##### Raw data #####

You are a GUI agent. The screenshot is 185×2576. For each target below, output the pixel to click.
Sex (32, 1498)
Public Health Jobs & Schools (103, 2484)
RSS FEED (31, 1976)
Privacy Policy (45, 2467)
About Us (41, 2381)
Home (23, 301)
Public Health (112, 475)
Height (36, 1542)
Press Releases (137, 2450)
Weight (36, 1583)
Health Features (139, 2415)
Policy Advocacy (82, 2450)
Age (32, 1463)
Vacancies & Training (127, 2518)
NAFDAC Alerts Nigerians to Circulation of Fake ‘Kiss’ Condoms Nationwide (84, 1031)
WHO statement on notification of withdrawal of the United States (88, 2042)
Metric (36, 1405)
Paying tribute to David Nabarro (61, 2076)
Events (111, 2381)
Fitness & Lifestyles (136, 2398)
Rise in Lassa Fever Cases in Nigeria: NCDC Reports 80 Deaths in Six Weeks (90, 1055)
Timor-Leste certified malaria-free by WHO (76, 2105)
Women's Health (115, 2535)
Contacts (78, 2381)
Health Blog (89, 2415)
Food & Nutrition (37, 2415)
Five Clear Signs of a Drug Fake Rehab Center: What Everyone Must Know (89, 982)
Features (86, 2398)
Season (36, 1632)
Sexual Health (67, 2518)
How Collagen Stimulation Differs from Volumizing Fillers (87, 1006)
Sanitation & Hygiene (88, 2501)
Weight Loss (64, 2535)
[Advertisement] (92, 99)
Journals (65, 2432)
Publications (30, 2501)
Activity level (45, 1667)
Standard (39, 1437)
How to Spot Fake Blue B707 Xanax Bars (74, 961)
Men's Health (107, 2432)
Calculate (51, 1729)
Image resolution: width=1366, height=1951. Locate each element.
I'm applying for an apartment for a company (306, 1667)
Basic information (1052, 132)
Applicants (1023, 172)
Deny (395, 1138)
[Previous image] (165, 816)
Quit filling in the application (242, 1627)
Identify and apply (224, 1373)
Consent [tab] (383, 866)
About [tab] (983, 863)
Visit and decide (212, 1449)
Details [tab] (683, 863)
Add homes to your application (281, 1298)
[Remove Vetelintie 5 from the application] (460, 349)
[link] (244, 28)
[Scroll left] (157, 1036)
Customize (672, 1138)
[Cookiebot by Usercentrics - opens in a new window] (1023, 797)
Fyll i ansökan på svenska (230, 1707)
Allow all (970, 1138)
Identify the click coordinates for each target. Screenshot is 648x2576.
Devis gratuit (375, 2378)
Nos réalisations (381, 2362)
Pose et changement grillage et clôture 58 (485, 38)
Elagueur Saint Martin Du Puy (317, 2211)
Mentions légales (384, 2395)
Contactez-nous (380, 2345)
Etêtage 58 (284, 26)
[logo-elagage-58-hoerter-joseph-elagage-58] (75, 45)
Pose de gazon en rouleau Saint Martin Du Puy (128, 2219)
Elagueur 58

#####

Task item: The line above containing "Metric (36, 1405)", the line containing "[Scroll left] (157, 1036)", and every line between them are to be transcribed exactly; no other line is wanted.

Expected output:
Metric (36, 1405)
Paying tribute to David Nabarro (61, 2076)
Events (111, 2381)
Fitness & Lifestyles (136, 2398)
Rise in Lassa Fever Cases in Nigeria: NCDC Reports 80 Deaths in Six Weeks (90, 1055)
Timor-Leste certified malaria-free by WHO (76, 2105)
Women's Health (115, 2535)
Contacts (78, 2381)
Health Blog (89, 2415)
Food & Nutrition (37, 2415)
Five Clear Signs of a Drug Fake Rehab Center: What Everyone Must Know (89, 982)
Features (86, 2398)
Season (36, 1632)
Sexual Health (67, 2518)
How Collagen Stimulation Differs from Volumizing Fillers (87, 1006)
Sanitation & Hygiene (88, 2501)
Weight Loss (64, 2535)
[Advertisement] (92, 99)
Journals (65, 2432)
Publications (30, 2501)
Activity level (45, 1667)
Standard (39, 1437)
How to Spot Fake Blue B707 Xanax Bars (74, 961)
Men's Health (107, 2432)
Calculate (51, 1729)
Image resolution: width=1366, height=1951. Locate each element.
I'm applying for an apartment for a company (306, 1667)
Basic information (1052, 132)
Applicants (1023, 172)
Deny (395, 1138)
[Previous image] (165, 816)
Quit filling in the application (242, 1627)
Identify and apply (224, 1373)
Consent [tab] (383, 866)
About [tab] (983, 863)
Visit and decide (212, 1449)
Details [tab] (683, 863)
Add homes to your application (281, 1298)
[Remove Vetelintie 5 from the application] (460, 349)
[link] (244, 28)
[Scroll left] (157, 1036)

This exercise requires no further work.